Real medicine, good medicine, is that of ‘medicine of signs and symptoms’ and of child vaccination, not ‘laboratory medicine’ (namely clinical medicine – emergency or scheduled). Yet this medicine is not as lucrative as ‘bad medicine’, that is, blind diagnostic medical medicine without symptoms, medicines that only heal numbers above thresholds, interventions that are promoted by the companies that sell the robots and machinery that materialize them, i.e. medicine of ‘fear and profit’. Nowadays, lucrative is medicine that sells health as a product, or to be precise, sells normal body debilitation, which will inevitably come with time. It sells normal debilitation, after it first ‘defines’ it as a disease. So, this medicine only cares about profit and not the jobs it offers and its contribution to reducing unemployment rate, no matter how often pharmaceutical and biotechnology companies use this argument. Improving society’s health and decreasing unemployment are two different objectives and they should be treated in different ways using diverse interventions. The purpose of commercial development does not sanctify the means of pharmaceutical formulations or medical machines, like a ‘home oximeter’.

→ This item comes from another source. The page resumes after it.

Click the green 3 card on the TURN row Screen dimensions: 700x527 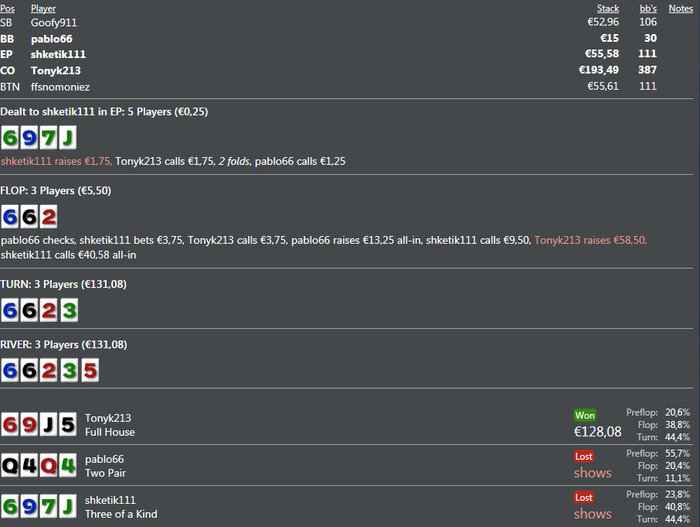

Of course, we should not avoid doctors when sick. The problem of overdiagnosis begins with ‘what we do when we are healthy’ and to what extend do we have to look for things that can pose risks. Does the search for a hidden disease place us in greater risk since many ‘diseases’ are not intended to harm us? Should the doctrine of early diagnosis (without support from the medical history and the symptoms) be revised since it has long been known that medical history offers 50% of the diagnosis while the routine examinations just 1%12? Should the blind game of probabilities, that is, the game of early diagnosis, be replaced with what we can actively do, such as stopping bad habits (e.g. stop smoking) and engage in better nutrition, start exercising, maintain normal weight, or avoiding risky behavior (speeding when driving) etc.? In our opinion, the biggest problem of modern medicine with philosophical, scientific, individual (mental), social, ethical, legal and economic ramifications is overdiagnosis.